BaoBao has found a grid with \(n\) rows and \(m\) columns. In each cell \((i, j)\) (where \(1 \le i \le n\) and \(1 \le j \le m\)), there is an arrow (which points either upwards, downwards, leftwards or rightwards) and an integer \(a_{i,j}\). When BaoBao ticks a cell, he then moves to another cell according to the following rule:

• If the arrow in cell \((i, j)\) points upwards (^), he moves to cell \((i - a_{i,j}, j)\) if it exists.
• If it points downwards (v), he moves to cell \((i + a_{i,j}, j)\) if it exists.
• If it points leftwards (<), he moves to cell \((i, j - a_{i,j})\) if it exists.
• If it points rightwards (>), he moves to cell \((i, j + a_{i,j})\) if it exists.

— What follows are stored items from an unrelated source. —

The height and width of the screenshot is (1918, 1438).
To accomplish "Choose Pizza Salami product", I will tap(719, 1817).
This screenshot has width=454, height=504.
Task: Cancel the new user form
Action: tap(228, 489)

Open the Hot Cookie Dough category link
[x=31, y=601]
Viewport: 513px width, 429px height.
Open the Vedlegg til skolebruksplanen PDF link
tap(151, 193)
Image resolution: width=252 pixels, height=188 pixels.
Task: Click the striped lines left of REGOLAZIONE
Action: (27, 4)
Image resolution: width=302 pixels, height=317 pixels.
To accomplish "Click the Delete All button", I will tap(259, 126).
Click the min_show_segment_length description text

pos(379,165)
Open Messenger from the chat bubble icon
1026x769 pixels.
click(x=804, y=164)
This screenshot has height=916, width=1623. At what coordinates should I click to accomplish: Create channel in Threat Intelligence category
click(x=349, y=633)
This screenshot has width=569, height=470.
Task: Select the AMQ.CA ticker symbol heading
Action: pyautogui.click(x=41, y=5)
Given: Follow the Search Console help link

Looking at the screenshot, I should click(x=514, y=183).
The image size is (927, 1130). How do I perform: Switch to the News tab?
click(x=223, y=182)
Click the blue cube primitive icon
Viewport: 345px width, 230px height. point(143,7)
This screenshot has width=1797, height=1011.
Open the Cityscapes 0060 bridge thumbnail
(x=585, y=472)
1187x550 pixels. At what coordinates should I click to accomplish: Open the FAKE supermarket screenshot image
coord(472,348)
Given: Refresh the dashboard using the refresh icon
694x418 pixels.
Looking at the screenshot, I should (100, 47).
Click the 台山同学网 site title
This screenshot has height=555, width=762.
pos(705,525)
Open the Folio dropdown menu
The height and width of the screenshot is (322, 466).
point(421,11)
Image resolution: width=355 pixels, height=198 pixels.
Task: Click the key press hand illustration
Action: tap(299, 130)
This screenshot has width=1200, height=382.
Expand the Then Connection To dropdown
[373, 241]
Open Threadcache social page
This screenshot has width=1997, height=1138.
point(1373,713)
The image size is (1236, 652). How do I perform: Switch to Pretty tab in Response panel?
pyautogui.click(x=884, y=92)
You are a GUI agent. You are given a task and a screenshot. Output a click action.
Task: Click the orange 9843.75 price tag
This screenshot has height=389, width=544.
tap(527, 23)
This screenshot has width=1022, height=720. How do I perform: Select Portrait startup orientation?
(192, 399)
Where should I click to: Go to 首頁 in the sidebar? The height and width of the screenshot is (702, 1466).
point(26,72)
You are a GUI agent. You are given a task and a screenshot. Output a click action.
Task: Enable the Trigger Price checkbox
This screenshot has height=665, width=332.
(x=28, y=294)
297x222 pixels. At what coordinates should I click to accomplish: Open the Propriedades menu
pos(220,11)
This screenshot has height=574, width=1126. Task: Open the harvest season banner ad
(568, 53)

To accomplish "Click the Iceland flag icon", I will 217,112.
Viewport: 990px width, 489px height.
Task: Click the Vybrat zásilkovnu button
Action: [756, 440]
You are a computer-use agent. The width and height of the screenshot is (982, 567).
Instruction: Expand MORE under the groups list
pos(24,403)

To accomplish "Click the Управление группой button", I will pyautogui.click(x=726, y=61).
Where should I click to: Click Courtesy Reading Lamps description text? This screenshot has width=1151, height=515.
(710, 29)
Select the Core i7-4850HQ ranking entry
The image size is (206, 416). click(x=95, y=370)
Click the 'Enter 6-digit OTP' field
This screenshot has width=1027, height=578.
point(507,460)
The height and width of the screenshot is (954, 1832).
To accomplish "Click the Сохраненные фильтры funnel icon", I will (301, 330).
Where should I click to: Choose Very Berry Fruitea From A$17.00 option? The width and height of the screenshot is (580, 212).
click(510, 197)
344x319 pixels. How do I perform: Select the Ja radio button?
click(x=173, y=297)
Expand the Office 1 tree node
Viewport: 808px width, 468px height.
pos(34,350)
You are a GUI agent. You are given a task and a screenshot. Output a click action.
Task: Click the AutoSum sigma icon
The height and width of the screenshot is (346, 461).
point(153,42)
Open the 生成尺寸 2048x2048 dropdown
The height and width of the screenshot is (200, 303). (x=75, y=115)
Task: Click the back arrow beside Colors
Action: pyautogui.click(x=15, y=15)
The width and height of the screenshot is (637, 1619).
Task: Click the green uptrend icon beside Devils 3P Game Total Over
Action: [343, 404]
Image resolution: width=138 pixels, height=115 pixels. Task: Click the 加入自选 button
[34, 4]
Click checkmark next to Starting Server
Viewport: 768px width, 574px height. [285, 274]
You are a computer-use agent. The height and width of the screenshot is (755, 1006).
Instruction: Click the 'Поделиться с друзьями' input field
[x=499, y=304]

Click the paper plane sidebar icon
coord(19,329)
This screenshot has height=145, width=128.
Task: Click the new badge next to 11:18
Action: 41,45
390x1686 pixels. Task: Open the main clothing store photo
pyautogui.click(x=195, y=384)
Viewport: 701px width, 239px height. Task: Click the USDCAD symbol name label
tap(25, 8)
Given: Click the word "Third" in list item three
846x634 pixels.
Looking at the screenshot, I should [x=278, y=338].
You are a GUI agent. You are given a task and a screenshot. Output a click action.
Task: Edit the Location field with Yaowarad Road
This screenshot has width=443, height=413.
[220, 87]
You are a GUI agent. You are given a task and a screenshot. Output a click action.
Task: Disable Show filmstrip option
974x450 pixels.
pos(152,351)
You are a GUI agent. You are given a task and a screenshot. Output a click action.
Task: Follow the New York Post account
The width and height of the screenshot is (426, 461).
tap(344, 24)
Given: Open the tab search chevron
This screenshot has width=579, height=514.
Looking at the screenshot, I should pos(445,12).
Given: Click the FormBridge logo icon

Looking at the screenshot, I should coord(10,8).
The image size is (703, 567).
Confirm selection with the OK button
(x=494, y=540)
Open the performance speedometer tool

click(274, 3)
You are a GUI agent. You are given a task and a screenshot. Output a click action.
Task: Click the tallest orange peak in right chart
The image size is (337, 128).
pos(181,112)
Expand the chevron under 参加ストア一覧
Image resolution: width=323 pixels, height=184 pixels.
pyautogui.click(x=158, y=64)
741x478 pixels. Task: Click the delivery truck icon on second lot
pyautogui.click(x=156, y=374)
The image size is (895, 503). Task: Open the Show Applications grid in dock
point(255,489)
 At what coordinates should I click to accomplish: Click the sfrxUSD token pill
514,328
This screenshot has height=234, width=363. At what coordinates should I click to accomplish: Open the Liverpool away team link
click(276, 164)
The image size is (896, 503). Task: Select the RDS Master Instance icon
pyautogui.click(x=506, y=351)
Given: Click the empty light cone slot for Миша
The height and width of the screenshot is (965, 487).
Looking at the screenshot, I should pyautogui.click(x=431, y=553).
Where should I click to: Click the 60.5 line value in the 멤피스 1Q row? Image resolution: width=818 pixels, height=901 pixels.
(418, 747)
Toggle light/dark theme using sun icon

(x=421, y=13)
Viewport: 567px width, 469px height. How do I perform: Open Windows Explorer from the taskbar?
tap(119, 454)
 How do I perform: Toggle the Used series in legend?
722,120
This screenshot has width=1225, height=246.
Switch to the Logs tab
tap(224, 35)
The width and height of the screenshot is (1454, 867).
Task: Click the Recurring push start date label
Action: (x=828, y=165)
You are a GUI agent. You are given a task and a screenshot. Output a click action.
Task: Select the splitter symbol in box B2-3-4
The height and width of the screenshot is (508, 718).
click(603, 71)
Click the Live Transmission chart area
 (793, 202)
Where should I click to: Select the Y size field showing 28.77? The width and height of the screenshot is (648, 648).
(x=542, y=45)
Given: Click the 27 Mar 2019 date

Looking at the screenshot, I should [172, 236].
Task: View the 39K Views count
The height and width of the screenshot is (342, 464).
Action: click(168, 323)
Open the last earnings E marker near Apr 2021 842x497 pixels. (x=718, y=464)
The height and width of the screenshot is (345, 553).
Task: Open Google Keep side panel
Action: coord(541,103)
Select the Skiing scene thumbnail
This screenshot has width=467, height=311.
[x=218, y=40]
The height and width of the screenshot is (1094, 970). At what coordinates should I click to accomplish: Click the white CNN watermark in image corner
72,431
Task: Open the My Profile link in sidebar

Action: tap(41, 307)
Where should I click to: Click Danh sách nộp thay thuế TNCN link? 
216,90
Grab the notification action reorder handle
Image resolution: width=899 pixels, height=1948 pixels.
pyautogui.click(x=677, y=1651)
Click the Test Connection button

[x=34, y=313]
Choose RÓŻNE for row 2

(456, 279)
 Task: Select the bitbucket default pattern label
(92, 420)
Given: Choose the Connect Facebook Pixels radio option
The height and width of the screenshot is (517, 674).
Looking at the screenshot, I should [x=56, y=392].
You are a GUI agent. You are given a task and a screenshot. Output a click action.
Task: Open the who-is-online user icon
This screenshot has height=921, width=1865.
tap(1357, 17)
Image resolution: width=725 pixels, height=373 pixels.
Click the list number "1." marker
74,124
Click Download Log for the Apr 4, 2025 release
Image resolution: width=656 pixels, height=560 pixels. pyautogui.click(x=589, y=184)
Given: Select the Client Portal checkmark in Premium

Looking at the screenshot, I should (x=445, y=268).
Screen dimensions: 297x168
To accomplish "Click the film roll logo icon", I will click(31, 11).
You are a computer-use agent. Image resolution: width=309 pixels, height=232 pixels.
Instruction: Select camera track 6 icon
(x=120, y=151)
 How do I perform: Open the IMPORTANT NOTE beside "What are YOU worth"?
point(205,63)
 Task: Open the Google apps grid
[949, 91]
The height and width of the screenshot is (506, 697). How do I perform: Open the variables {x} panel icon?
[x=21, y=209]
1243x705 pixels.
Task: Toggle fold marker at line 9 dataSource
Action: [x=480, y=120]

The game starts by choosing an initial cell and ticking it. Then, following the rule above, BaoBao ticks subsequent cells. The game stops if the next cell does not exist or has already been ticked. Your task is to determine whether there exists an initial cell such that by following these moves, every cell in the grid is ticked exactly once before the game terminates.

inputFormat

The input consists of:

1. A line containing two integers \(n\) and \(m\) representing the number of rows and columns respectively.
2. Then follow \(n\) lines, each containing a string of length \(m\). Each character in the string is one of ^, v, <, or >, representing the direction of the arrow in that cell.
3. Finally, there are \(n\) lines, each containing \(m\) integers. The \(j\)-th integer in the \(i\)-th line is \(a_{i,j}\), the step size for cell \((i, j)\).

outputFormat

Output a single line: YES if there exists an initial cell that by following the rules ticks every cell exactly once; otherwise, output NO.

sample

2 2
>v
^<
1 1
1 1

YES